Los últimos capítulos de una carrera sin fin
Su salida de Malón en 2021 no significó un retiro de la actividad musical sino una reconfiguración de sus prioridades. Strunz continuó buscando nuevos desafíos y nuevas formas de expresión sonora. En 2022, se embarcó en un proyecto más íntimo: Ítthaca, un trío formado junto a Guillermo "Chino" Gorosito y Marcelo Bracalente. Este grupo editaría en 2024 el álbum "El peso que no pesa", un título que parecía capturar cierta filosofía sobre la gravedad de la música y su capacidad paradójica de aliviar cargas emocionales. Simultáneamente, Strunz se embarcó en un proyecto retrospectivo titulado "Hermética x Pato Strunz" (HXPS), un espectáculo donde revitalizaba los clásicos de la banda original para nuevas generaciones de melómanos. Esta iniciativa funcionaba como un puente temporal, permitiendo a músicos que no habían vivido la era dorada de Hermética acceder a esos sonidos de primera mano.
El impacto de una ausencia
La partida de Strunz genera un vacío que trasciende las dimensiones puramente musicales. Su rol como impulsor de espacios de ensayo y su mentoría informal de músicos más jóvenes fue fundamental para sostener la vitalidad de la escena independiente argentina. Muchas bandas que hoy son referentes en sus propias categorías encontraron en Strunz un modelo de dedicación técnica y compromiso con la excelencia. La noticia de su muerte circuló rápidamente a través de redes sociales y comunicaciones directas entre músicos, generando reacciones de profunda tristeza en la comunidad. Malón publicó un mensaje despidiéndolo mencionando los kilómetros recorridos juntos y los buenos momentos compartidos, una declaración que capturaba la dimensión tanto personal como profesional de una relación que había durado décadas.

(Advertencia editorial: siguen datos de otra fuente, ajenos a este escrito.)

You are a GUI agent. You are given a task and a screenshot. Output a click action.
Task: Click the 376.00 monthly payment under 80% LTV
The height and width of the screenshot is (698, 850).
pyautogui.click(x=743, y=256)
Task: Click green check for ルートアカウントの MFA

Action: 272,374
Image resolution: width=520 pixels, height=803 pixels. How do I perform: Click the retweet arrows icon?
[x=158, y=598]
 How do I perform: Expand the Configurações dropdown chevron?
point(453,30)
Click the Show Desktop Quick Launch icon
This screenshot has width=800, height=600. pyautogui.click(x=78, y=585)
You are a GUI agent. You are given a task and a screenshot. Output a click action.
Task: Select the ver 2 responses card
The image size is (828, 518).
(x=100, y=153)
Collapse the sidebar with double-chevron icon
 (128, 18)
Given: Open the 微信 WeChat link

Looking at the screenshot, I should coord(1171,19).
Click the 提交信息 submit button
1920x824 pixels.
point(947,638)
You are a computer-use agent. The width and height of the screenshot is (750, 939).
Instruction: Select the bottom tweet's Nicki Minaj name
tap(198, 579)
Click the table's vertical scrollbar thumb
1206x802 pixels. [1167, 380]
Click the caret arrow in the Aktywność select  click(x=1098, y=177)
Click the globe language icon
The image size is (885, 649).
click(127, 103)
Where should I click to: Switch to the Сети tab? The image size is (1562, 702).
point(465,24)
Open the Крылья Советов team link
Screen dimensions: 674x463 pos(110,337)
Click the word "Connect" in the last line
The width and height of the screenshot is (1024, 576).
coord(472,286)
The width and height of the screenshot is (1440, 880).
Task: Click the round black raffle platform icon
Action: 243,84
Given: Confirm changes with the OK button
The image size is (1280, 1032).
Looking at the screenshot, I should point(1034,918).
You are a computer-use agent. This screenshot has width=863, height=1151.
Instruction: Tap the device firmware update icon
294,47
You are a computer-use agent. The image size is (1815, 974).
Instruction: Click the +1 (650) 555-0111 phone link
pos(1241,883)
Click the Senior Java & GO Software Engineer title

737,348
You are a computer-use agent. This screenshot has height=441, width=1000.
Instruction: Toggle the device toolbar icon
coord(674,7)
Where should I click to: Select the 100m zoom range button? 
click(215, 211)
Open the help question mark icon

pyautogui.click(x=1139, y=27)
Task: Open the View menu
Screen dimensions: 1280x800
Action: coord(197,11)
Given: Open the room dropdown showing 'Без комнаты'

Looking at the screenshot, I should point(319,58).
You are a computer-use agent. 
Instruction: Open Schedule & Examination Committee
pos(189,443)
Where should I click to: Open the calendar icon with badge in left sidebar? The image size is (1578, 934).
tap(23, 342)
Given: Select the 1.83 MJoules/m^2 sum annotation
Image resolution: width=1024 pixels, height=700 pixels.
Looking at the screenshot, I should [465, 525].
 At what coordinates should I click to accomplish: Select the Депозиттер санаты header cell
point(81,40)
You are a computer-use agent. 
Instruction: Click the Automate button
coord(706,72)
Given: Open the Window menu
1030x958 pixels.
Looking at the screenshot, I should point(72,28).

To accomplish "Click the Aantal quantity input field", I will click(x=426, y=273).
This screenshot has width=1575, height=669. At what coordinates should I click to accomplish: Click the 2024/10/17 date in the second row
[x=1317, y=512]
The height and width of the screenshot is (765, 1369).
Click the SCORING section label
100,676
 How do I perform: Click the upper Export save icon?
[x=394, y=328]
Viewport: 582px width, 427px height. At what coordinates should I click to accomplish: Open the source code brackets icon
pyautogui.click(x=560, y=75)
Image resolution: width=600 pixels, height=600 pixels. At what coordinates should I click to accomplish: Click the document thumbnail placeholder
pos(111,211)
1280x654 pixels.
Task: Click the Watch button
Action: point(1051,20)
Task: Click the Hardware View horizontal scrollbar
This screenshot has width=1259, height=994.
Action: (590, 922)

El legado de Claudio "Pato" Strunz permanecerá disponible en los discos que grabó, en las presentaciones registradas que circulan en plataformas digitales, y en la memoria de quienes lo vieron tocar en vivo. Su influencia técnica seguirá siendo estudiada por bateristas aspirantes que buscarán descifrar los secretos del doble bombo y entender cómo traducir velocidad en emoción. Los espacios que ayudó a construir continuarán funcionando como incubadoras de nuevas bandas, aunque sin su presencia física. La pregunta que surge ahora es cómo evolucionará la escena del heavy metal argentino sin uno de sus arquitectos fundamentales, cómo continuarán interpretándose los clásicos sin la precisión que él aportaba, y qué nuevas expresiones musicales emergerán de la necesidad de llenar el espacio que su ausencia ha dejado abierto.